- [Provided material]:

******

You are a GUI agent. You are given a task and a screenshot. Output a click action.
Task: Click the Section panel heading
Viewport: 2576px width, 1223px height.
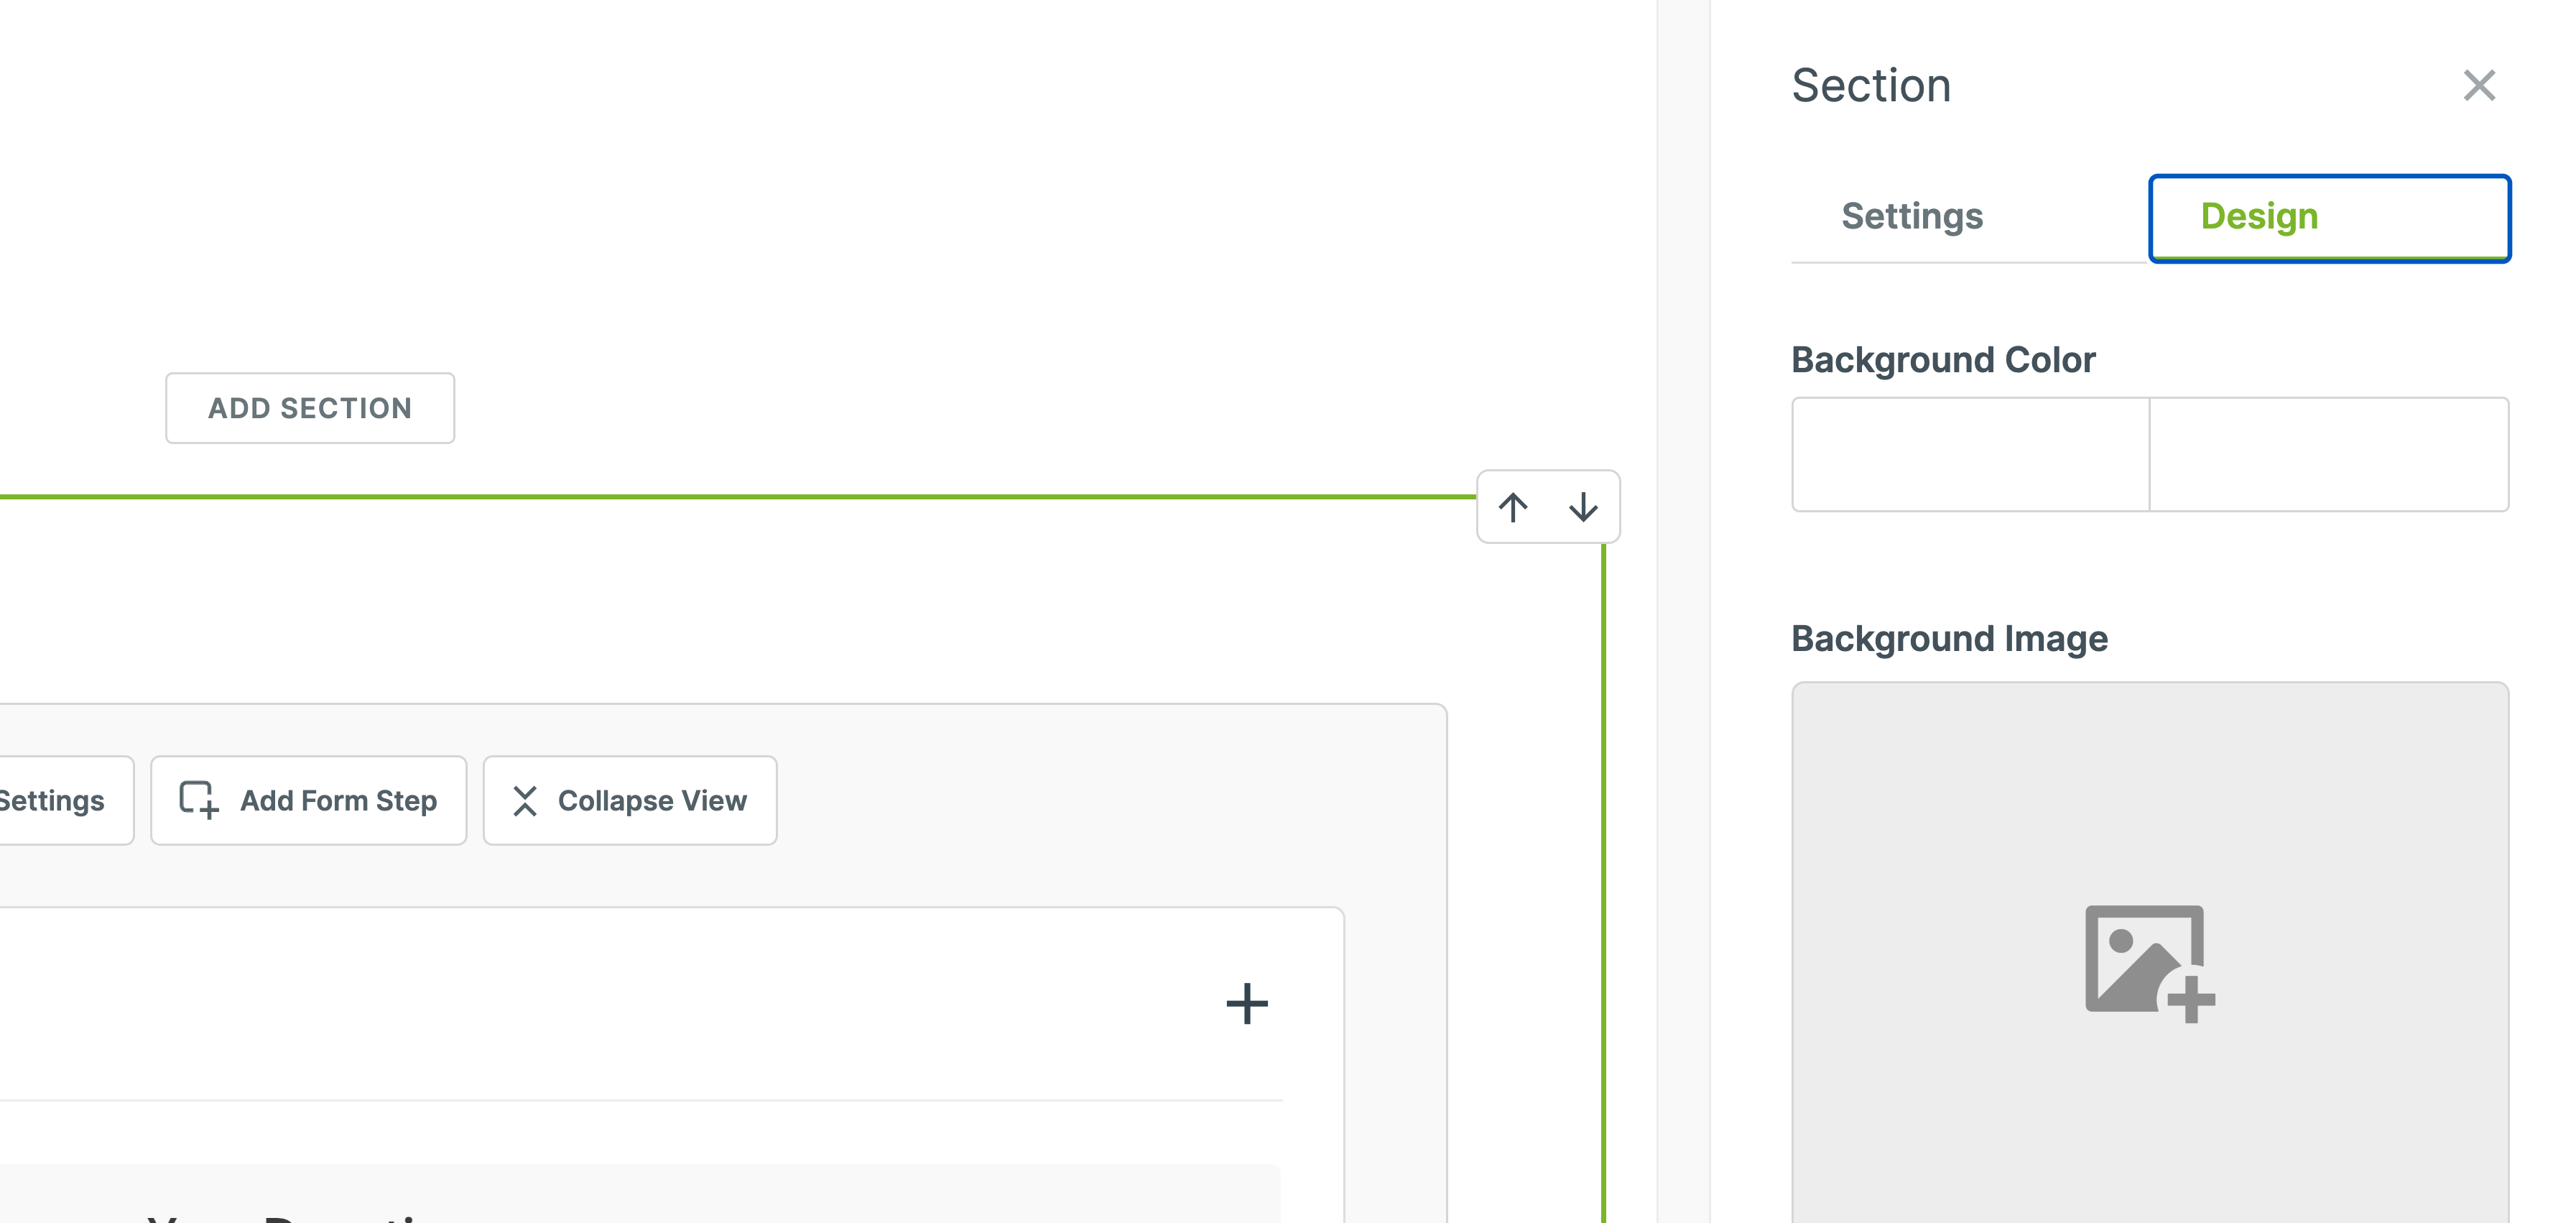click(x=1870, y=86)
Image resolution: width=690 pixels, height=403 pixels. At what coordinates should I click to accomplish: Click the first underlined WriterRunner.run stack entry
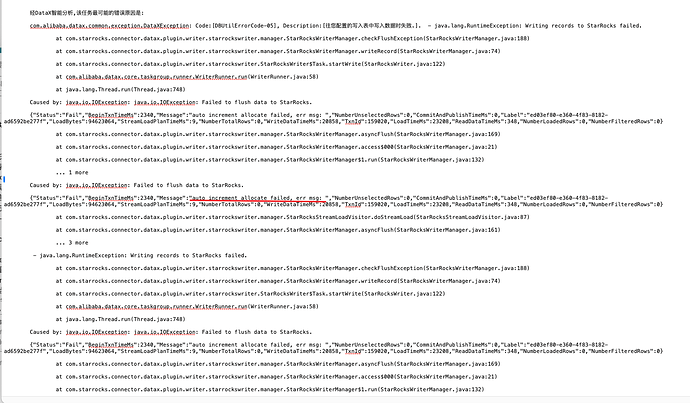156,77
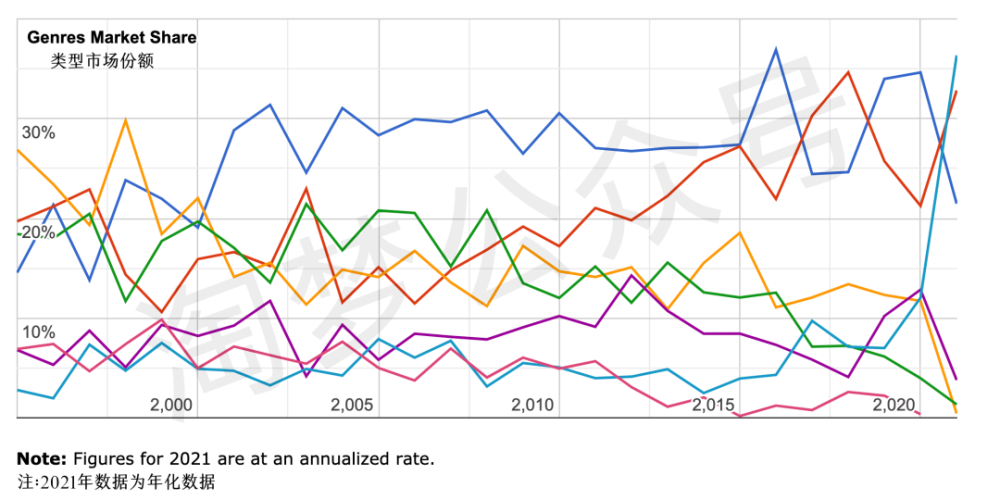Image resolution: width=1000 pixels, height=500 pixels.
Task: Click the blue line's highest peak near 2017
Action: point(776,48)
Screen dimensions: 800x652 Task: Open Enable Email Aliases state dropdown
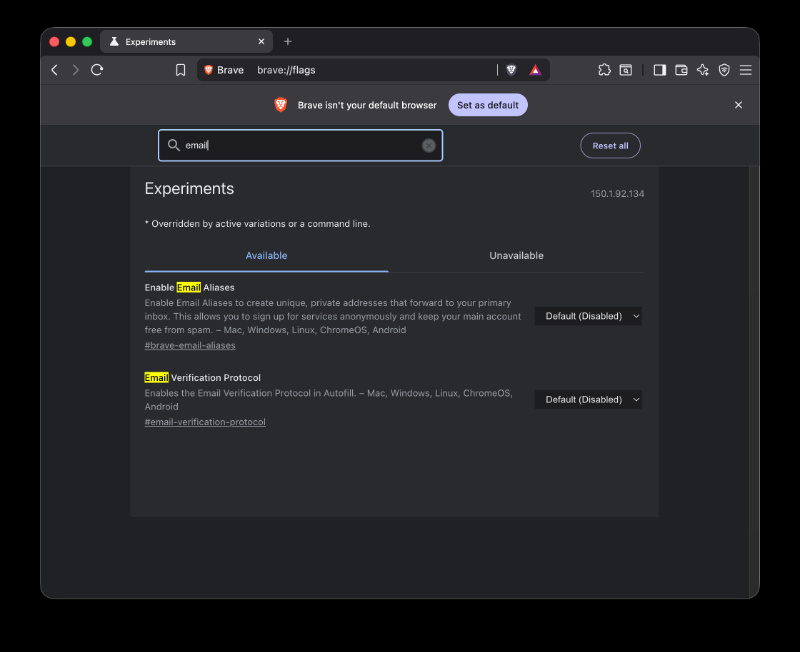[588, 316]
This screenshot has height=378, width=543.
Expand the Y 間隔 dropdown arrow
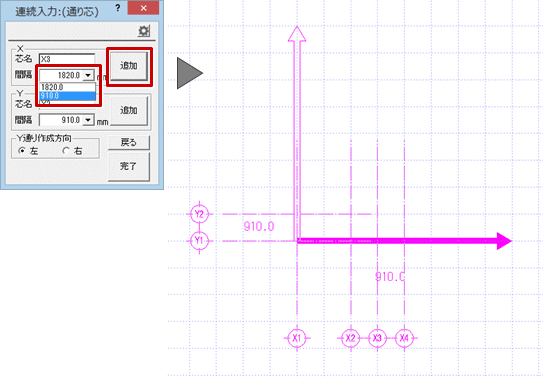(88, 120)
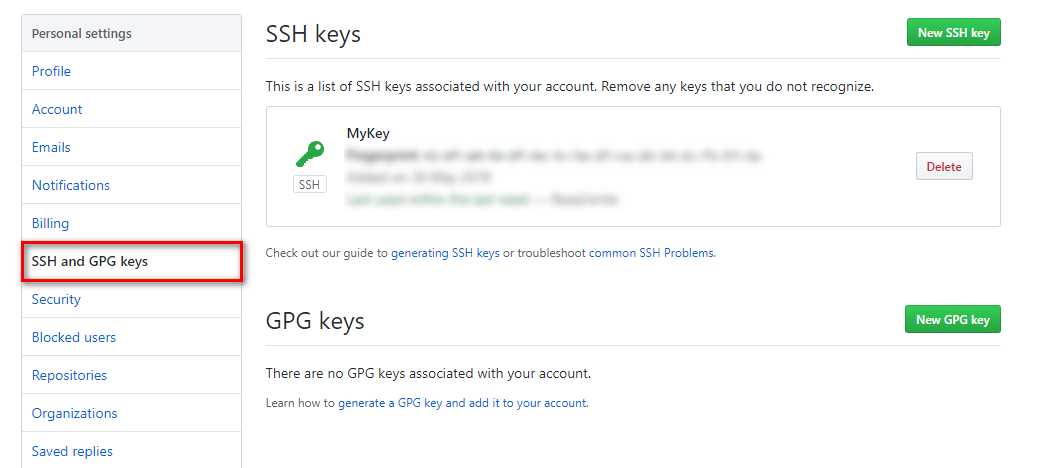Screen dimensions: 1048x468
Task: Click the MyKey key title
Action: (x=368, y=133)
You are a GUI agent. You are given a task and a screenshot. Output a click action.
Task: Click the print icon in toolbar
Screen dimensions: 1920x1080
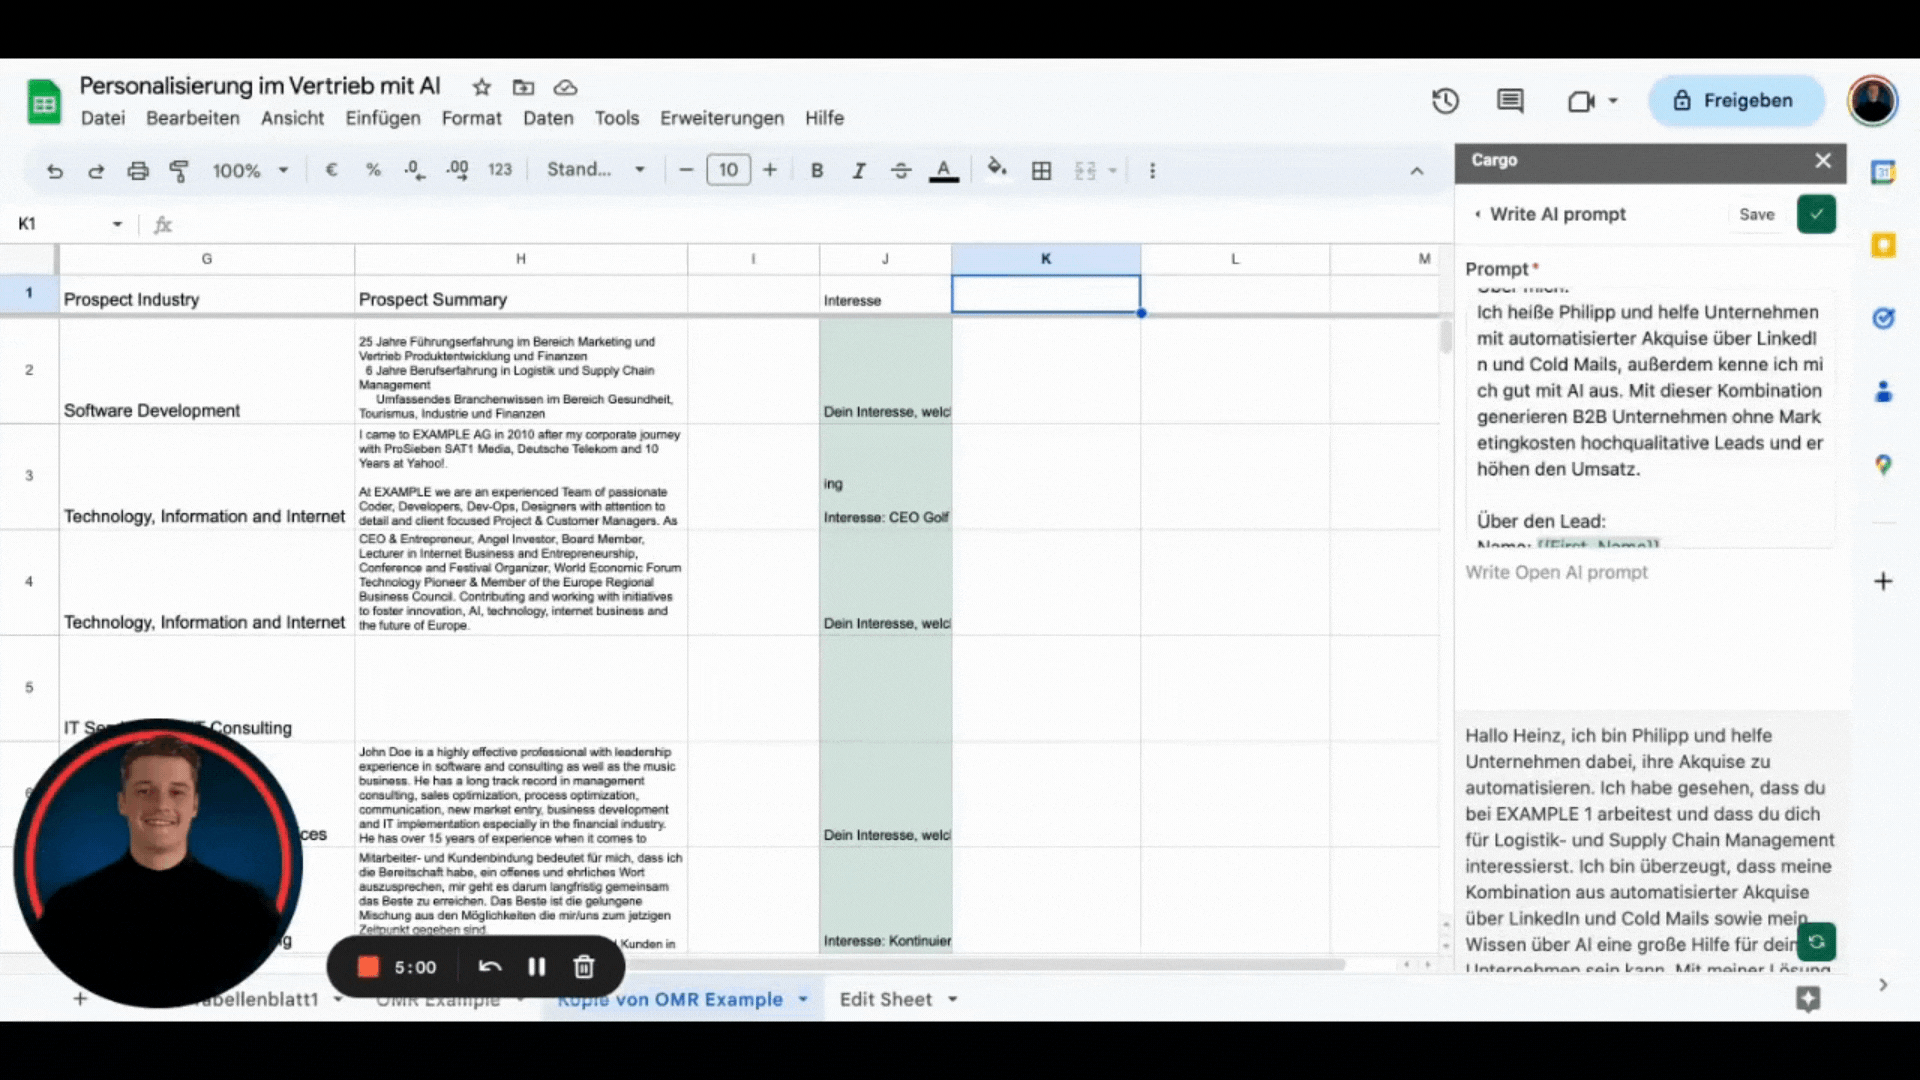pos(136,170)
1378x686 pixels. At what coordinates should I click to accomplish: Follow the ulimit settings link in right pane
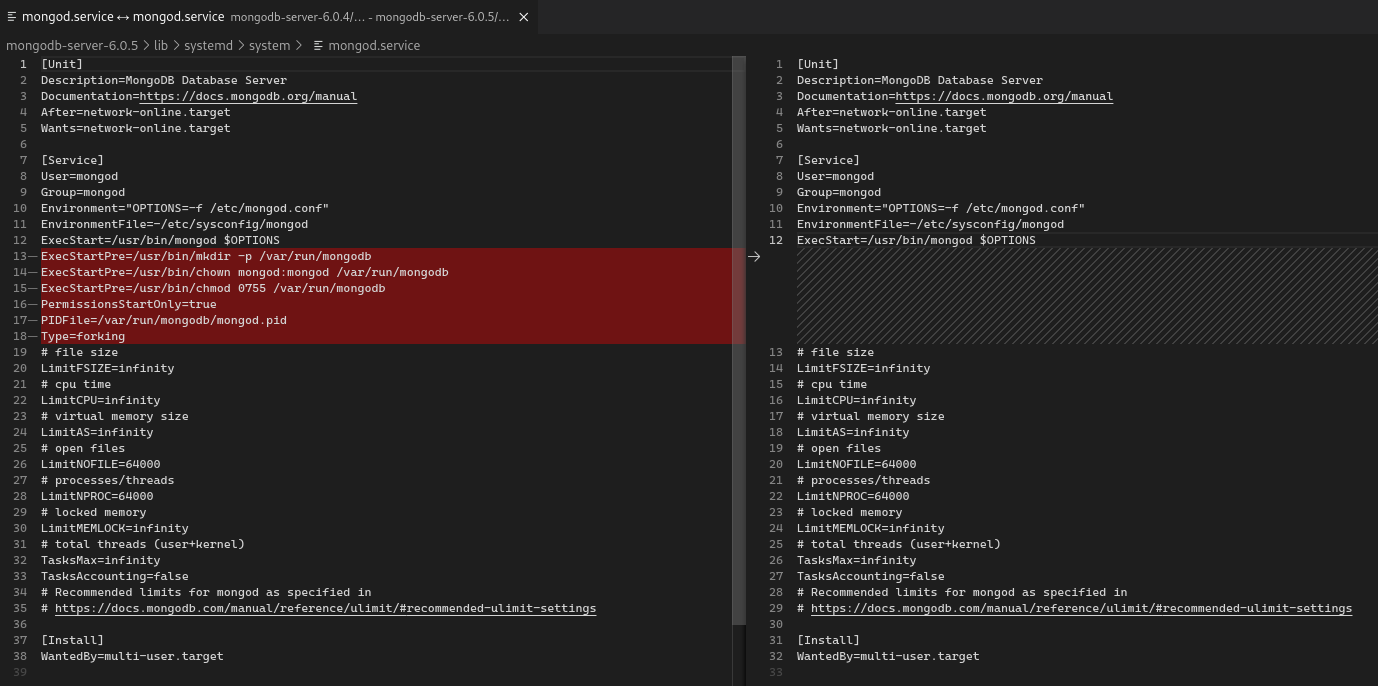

******

- [Required action]: Excluding the pictures, retype the line containing "Screen dimensions: 1920x1080" and all lines after it down to the end of the data above.

- [Result]:
Screen dimensions: 1920x1080
pos(136,170)
1378x686 pixels. At what coordinates should I click to accomplish: Follow the ulimit settings link in right pane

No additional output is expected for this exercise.